いま予知は為った。追いつけない場所。つまり友達。


「そしてもうひとつは、お前と課長が仲良くしてる姿だ。お前の相手がまさか課長だとはな。残念だよ」


「観察眼のほうは?」


「うるせえな。もういいだろうが」


「観察眼のほうを、教えて。私を見て」


ふざけるな。

さっきから見てるよ、お前のことを。

ずっと見てたよ。好きだったよ。


「決意。固い意志。後悔がない決断。そして課長と同じ恋心。これでいいか。もうお前を見ることもないし、見たくもない」


「分からないのね。観察眼と予知夢も、やっぱり完全じゃないんだわ。よかった。私もあなたの役に立てる」


「くたばれ。俺を罵倒するのはいいが、俺の目と夢は、ばかにするな。このふたつが俺にとって唯一の」


「ともだち、なんでしょ。だからなの。私は、あなたにとっての観察眼や予知夢のような存在に、なりたいの」


「何言ってるんだ。別れようって言ったくせに」


「うん。恋人同士じゃ、あなたの目や夢と同じには、なれないって、思ったの。本当は私だって、恋人同士がいい。ずっとあなたとくっついていたい。でも、決めたの」


「だろうな。そういう風に見える」


「だから、私と友達になってほしい。
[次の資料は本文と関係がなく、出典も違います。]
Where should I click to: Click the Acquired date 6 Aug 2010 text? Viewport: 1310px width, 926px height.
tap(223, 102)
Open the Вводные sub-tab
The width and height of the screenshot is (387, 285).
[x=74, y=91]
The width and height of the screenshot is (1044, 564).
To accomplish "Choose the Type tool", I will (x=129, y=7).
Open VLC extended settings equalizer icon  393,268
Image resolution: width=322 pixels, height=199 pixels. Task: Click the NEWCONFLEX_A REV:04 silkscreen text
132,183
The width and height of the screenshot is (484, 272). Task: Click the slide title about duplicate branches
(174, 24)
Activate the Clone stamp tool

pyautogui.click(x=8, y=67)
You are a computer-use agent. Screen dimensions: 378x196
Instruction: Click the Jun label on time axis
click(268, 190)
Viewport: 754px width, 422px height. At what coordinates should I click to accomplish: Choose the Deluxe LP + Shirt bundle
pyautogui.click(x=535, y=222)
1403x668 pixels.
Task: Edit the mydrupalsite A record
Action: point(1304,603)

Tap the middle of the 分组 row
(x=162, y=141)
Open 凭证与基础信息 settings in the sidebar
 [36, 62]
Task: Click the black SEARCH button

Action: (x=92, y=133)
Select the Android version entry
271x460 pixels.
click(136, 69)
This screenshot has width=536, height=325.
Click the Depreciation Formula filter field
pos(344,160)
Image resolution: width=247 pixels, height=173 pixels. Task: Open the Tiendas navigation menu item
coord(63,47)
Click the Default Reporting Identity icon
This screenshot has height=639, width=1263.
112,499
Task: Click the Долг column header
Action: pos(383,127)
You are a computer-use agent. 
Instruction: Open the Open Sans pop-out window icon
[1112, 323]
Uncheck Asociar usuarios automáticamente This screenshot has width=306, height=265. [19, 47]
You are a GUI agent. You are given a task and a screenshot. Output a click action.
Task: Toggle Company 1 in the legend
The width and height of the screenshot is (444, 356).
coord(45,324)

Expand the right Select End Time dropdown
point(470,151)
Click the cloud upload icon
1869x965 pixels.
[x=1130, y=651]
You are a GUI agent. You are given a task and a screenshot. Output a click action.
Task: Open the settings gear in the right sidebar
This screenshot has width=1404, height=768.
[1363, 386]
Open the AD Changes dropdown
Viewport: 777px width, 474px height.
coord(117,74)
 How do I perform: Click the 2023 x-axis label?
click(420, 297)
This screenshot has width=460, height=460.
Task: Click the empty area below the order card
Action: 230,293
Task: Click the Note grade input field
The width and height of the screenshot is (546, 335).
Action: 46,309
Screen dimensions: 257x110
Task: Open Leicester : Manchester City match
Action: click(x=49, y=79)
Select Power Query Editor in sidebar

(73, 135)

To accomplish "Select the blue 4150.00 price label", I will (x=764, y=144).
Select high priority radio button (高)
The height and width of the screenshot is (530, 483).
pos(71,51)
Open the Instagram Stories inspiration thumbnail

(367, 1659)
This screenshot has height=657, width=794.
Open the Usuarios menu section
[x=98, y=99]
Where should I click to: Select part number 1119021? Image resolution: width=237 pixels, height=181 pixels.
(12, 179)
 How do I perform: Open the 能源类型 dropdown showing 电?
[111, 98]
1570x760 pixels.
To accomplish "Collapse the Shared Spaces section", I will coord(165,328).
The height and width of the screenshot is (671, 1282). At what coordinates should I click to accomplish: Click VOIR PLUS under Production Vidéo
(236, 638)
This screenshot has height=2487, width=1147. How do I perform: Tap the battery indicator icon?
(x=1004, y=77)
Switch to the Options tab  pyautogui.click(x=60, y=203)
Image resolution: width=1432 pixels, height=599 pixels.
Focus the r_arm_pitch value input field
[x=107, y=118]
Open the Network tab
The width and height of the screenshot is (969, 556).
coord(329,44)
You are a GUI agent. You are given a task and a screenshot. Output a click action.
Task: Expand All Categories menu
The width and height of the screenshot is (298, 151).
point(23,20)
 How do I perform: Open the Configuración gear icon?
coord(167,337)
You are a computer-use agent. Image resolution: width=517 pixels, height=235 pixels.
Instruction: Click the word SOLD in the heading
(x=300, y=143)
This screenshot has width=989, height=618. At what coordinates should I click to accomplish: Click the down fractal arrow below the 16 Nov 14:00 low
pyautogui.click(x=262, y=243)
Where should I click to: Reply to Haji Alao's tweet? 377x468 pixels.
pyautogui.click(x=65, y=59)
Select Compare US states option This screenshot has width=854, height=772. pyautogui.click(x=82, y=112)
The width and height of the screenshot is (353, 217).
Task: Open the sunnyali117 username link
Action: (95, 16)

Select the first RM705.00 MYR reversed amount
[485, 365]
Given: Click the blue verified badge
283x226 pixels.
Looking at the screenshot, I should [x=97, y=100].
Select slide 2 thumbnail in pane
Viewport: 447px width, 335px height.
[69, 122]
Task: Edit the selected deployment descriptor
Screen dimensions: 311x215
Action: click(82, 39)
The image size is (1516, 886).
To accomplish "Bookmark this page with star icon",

あなたの目や夢のように、私も頼ってほしい」


「ふざけるな。別れた女と仲良くするなんて、できるかよ。それに俺は、生まれてこのかた友達がいない。だから」


「だから、私が最初で最後の、友達になる。おねがい」


「嫌だね」


「だめ」


正面に、立ちはだかる。見ざるを得ない。芽塚。不安と、決意。多少の、悲愴感。


「なんで友達、なんだよ」


こんな思いをしてるのに、友達なのはなぜだ。


「あなたと課長が、付き合うから」


「は?」


なんだこいつ。おかしくなっちまったのか。


「お前と課長が付き合うんだろうが。何言ってんだお前」


「そこが違うの。あなたに恋してるの。ふたりとも」


ふたりとも。恋を。


「おい、まさか」


「あなたのことを好きなのよ。課長も」


「課長が、俺を」


でも、たしかにあんまり課長を見てはいなかった。


「じゃあなんで、予知夢が」


「それ。それで私は安心できたの。私と課長が仲良くしてる夢なんでしょ?」


「ああ。肩を抱き合って、ふたりでいちゃいちゃしてた」


「あなたの予知夢って、夢の中にいる自分の姿は見えないのよね」


「ああ。そうだよ」


「たぶん、課長と私が抱き合ってる、そのちょうど間にあなたがいると思う。サンドイッチ的な感じで」


「はあ?」


「自分の姿は見えないのよね?」


「おまえ、ほんと」


言葉が出てこない。


焦った。


胸がくっつかない変な距離で抱き合う夢だった。辻褄が、合っている。